Prompt: Leaving out every picture, transcribe the lines from the line that contains "Instruction: Expand the" to the end of the entries below, both ends included.

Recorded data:

━━━━━━━━━━━━━━━━

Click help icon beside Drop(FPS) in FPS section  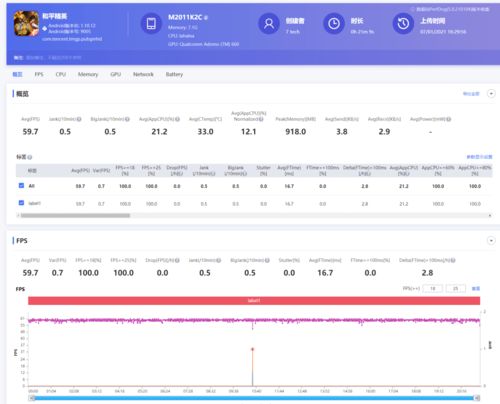click(177, 260)
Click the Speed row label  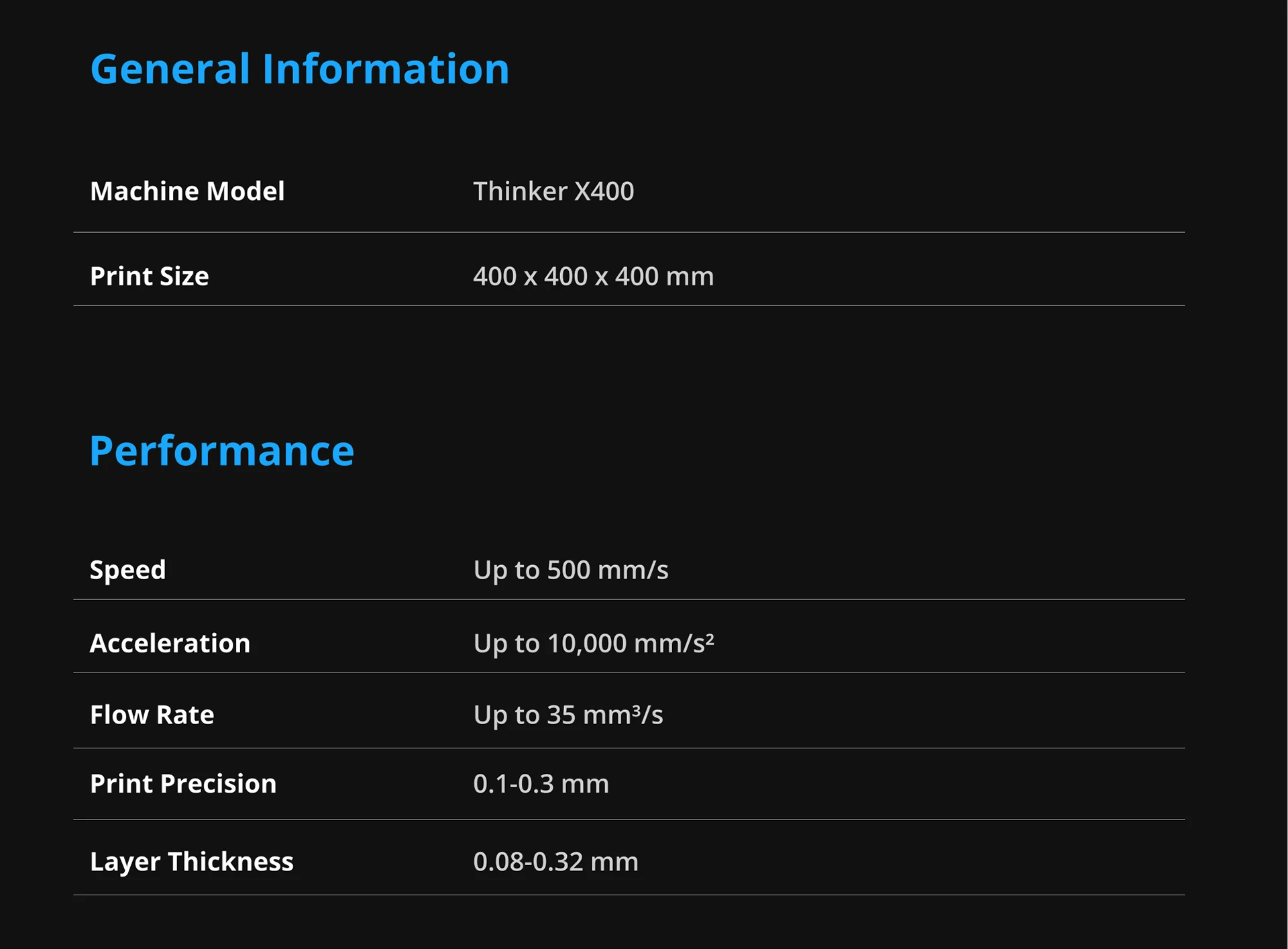pyautogui.click(x=127, y=570)
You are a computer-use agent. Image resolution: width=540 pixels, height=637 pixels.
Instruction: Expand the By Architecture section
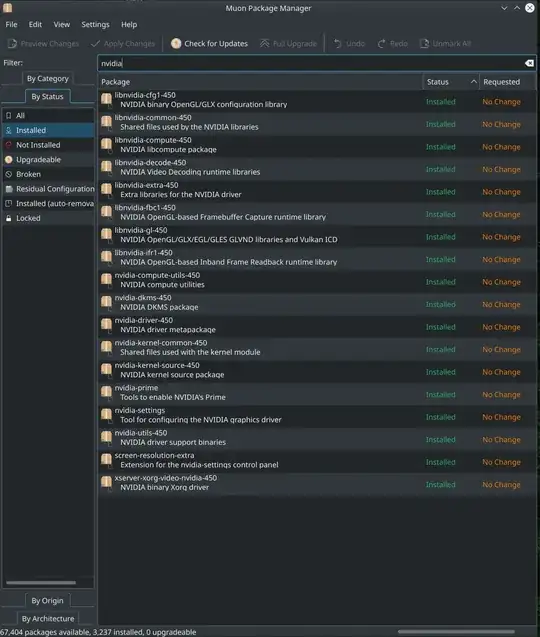coord(48,618)

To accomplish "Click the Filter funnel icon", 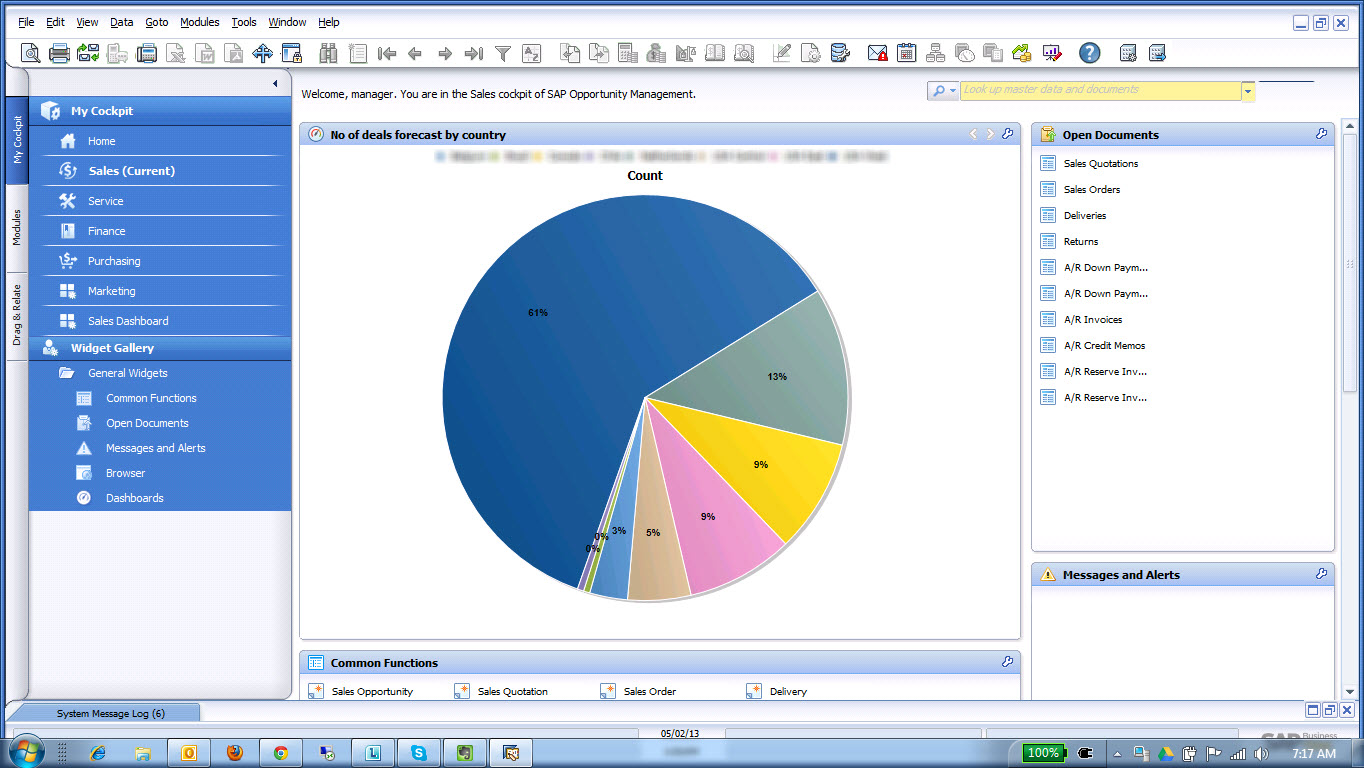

━━━━━━━━━━━━━━━━

Solution to this problem:
Instruction: Expand the By Architecture section
coord(48,618)

To accomplish "Click the Filter funnel icon", 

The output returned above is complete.